As tough a place as prison can be to live in, it may be even tougher to visit. One mom I know named Louise certainly thinks so. A public school teacher by vocation, she still has to put on her bravest face before trudging up to the sharp front teeth of the penitentiary to see her son – a dance she’s done for more than twenty years now. Unfortunately for Louise, the Big House offers no perks for frequent fliers.
“The thing I hate the most is the way the dog handler jams the drug dog’s nose right between my legs. It’s like I was the criminal. They’re supposed to be public servants – I’m the public – they work for me. But when I walk through that front gate, it’s like I was something they stepped on in the gutter. It’s hard enough to come here. But some of the staff definitely make it harder. Sometimes I think they treat prisoners better than they treat us.”
And sometimes, I think she’s right.
For those whose days are measured in the clawing ennui of the caged life, a visit from family or friends has always been cool water in the desert. When the modern prison got its start in 18th century Europe, visitors were the only way most prisoners got water at all – cool, clean, or otherwise. Sometimes that visitor was a relative; other times a kindly soul from the local church. But ever since crime has walked alongside punishment, there have been those willing to walk beside the punished. Even Cain had a wife. What’s less clear is whether that wife was willing to bring him in an eight ball of heroin.
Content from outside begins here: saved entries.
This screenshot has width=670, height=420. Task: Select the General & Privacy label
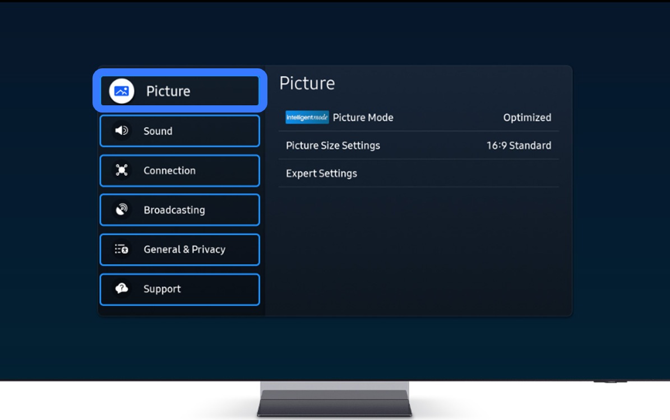[x=184, y=250]
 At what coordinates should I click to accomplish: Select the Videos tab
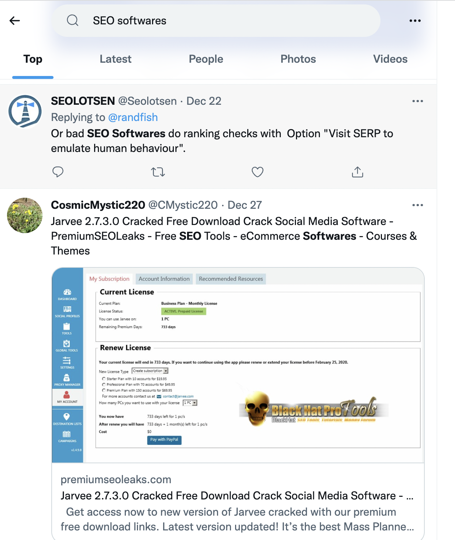(390, 59)
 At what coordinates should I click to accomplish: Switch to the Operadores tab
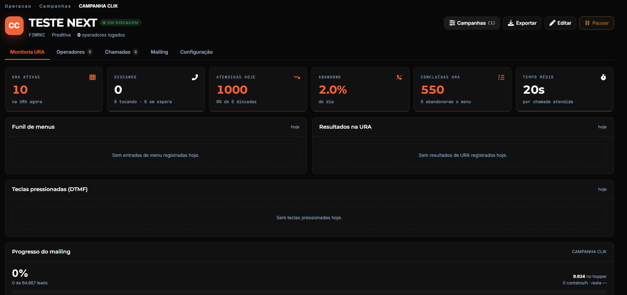coord(74,52)
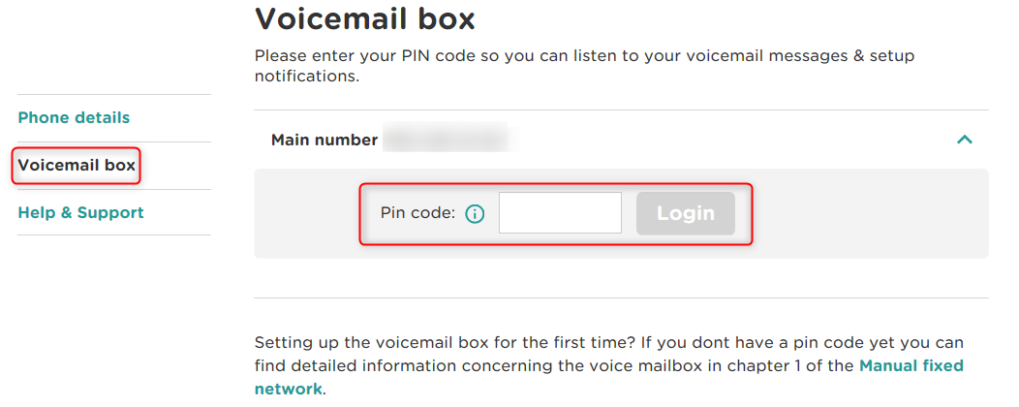Click the Pin code info icon
Image resolution: width=1019 pixels, height=407 pixels.
coord(475,214)
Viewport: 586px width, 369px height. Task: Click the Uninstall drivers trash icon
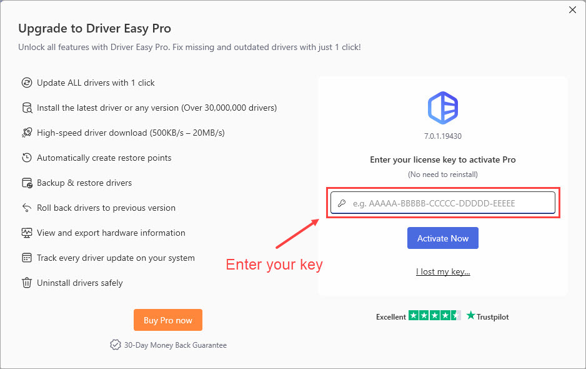[x=26, y=283]
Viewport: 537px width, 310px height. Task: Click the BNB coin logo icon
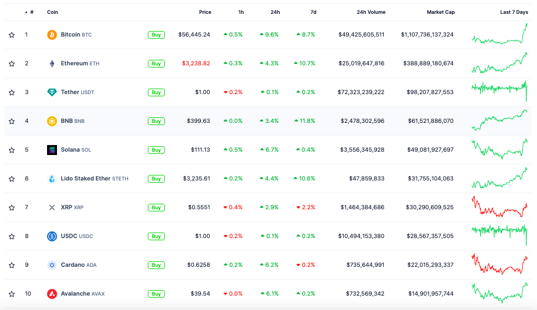pos(52,121)

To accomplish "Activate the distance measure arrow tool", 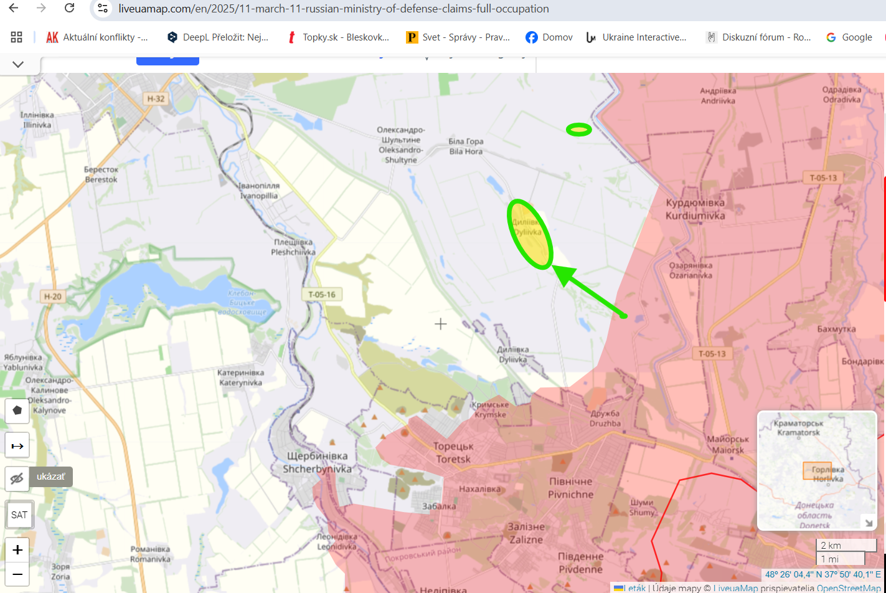I will coord(17,446).
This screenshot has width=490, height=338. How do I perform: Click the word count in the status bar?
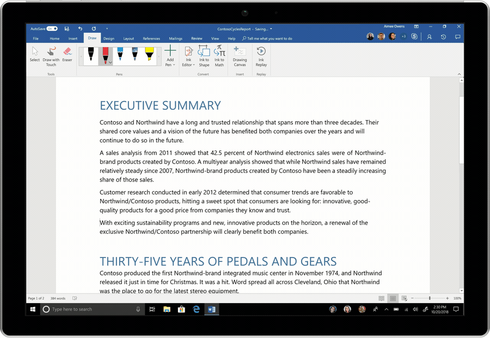(57, 298)
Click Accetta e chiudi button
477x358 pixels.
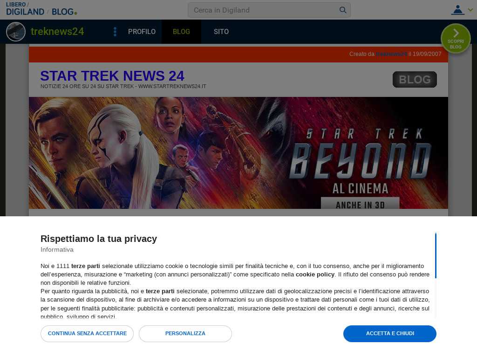click(x=390, y=334)
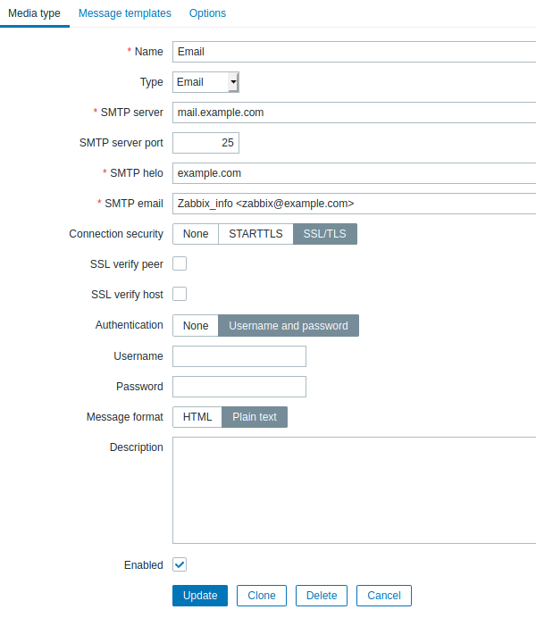Set Connection security to None
The image size is (536, 618).
[196, 234]
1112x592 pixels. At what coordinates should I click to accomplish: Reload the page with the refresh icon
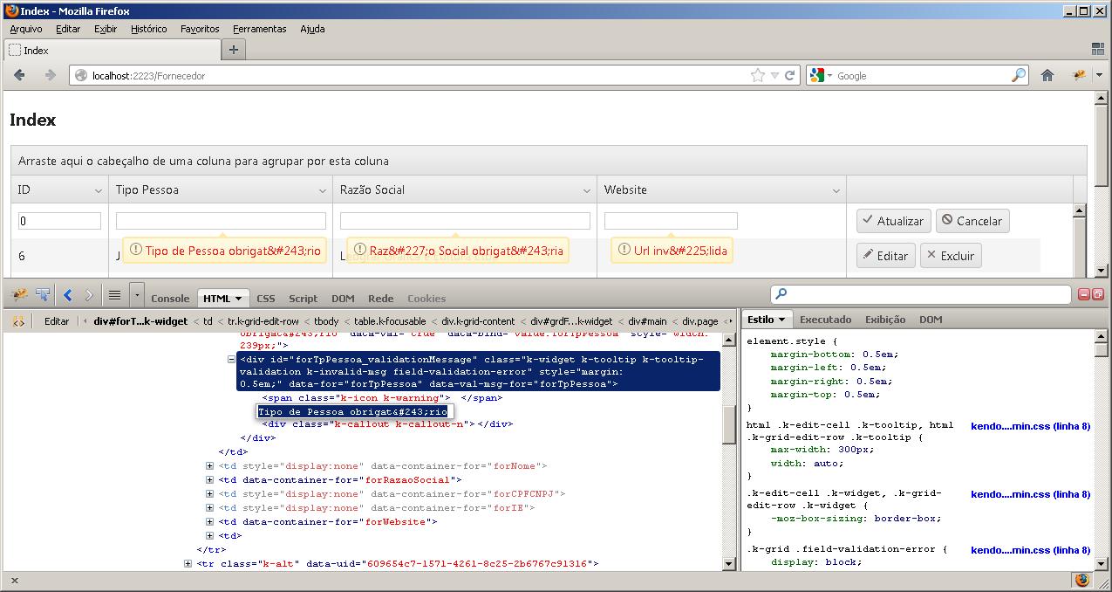pyautogui.click(x=790, y=76)
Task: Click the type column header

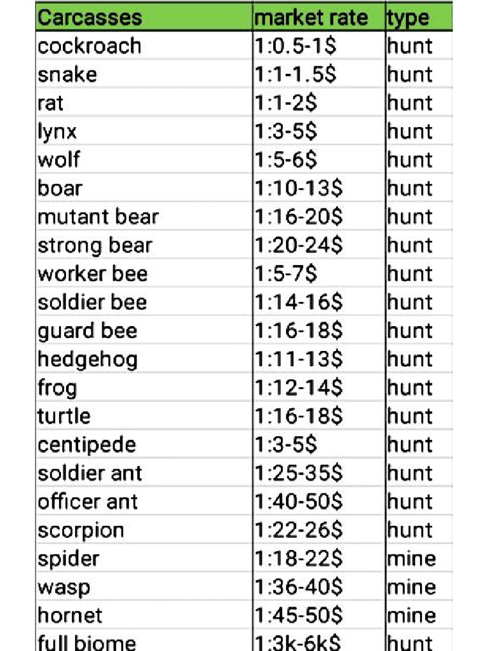Action: point(407,17)
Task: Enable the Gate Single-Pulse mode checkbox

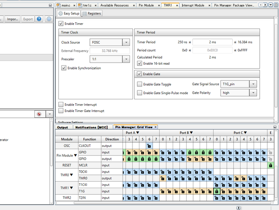Action: click(x=140, y=93)
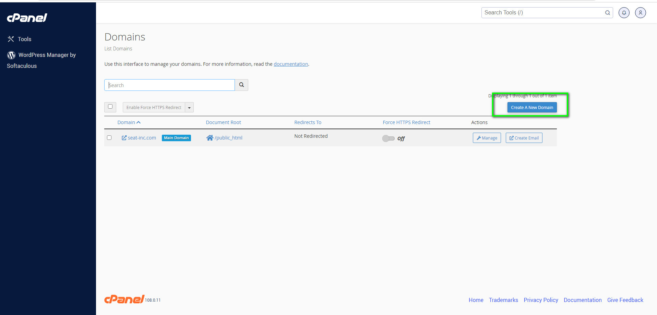Click Create A New Domain button
This screenshot has width=657, height=315.
(532, 108)
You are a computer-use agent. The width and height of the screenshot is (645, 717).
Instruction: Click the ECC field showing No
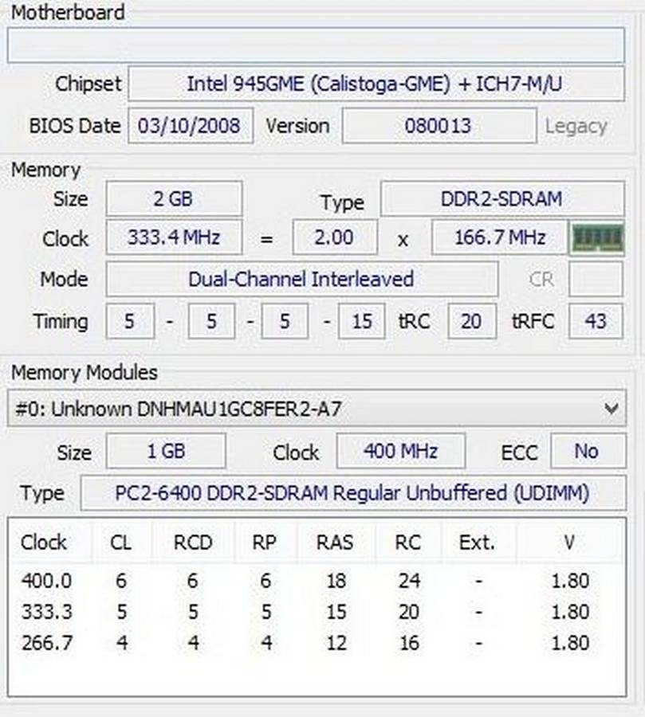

“The number one way that drugs come into a prison is though visits,” a Deputy Warden once explained to my wife, Mercedes. “And the number one cause of death and violence in prison is drugs. So we have an obligation to do something about that.” Her words came at a time when Ottawa was redoubling its efforts to reduce drug flow in federal prisons. One forward-thinking National Director suggested engaging visitors in that effort, which is how Mercedes, and Louise and her husband Don came to be volunteers in a pilot-project called the “Visitors Advisory Committee.” Me and another con from Prisoner’s Advocacy were invited as observers.
“I agree,” said Don. “And the first thing I’d like to see is a search program for the staff. Let’s see how much dope we can stop at the front door when you guys start using the drug dog and the ion scanner on the guards.” The Deputy Warden crinkled in her chair, like a chip bag in a microwave.
“The term is correctional officers, Mr. Sword.”
“Call them whatever you want, I just want to see what pops out when the guards have to ‘bend over and spread ‘em’ like we do.”
“After all, fair’s fair. And another thing, what’s with this new one-way glass you put in the visiting room office? You guys think you’re the CIA now, or something? What are the guards doing behind that glass that they don’t want us to see? Probably sleeping.”
“CORRECTIONAL. OFFICERS. And this meeting is OVER.” The Deputy Warden stuffed the remaining half of a Canadian Crème donut into her mouth and mashed it like an old-school cigar-chomping football coach. Her eyes lit up like a Jack Nicholson poster. Mercedes glanced over at me and shrugged. If this was a pilot-project, I’d say my mate and her colleagues had just flown into the Bermuda triangle.
In the past two years, this column has begun many a sentence with the words “Prison is like…” The truth is that prison isn’t like anything. Prison just is. It’s a piece of dirt with a fence around it that brings many types of people together for a lot of different reasons. Some are here because they got caught. Others come because they didn’t, and want to pay their dues. Some are here for a paycheque, some want to change the world, and some just show up to see what can be salvaged. But they all have one thing in common: They are so much more than the ground they meet on. Even if sometimes they lose sight of that.
“Did you hear about Mr. Sword?” Warren asked me. Warren was the other prisoner from Advocacy who had sat in on the pilot-project with me the week before.
“Seems he showed up this morning at the front gate in his car – with all the windows blocked out in tinfoil. He just sat there with the doors locked, revving the engine.”
“On the week of the 9/11 anniversary. Nice touch.”
“Yeah,” said Warren, “but I don’t think that was his point. Apparently he was protesting the new one-way glass in visits area. The Deputy Warden called in the SWAT team, and the guard on my floor said she was out front yelling for them to shoot him.”
It makes you wonder what the headline for that would have been.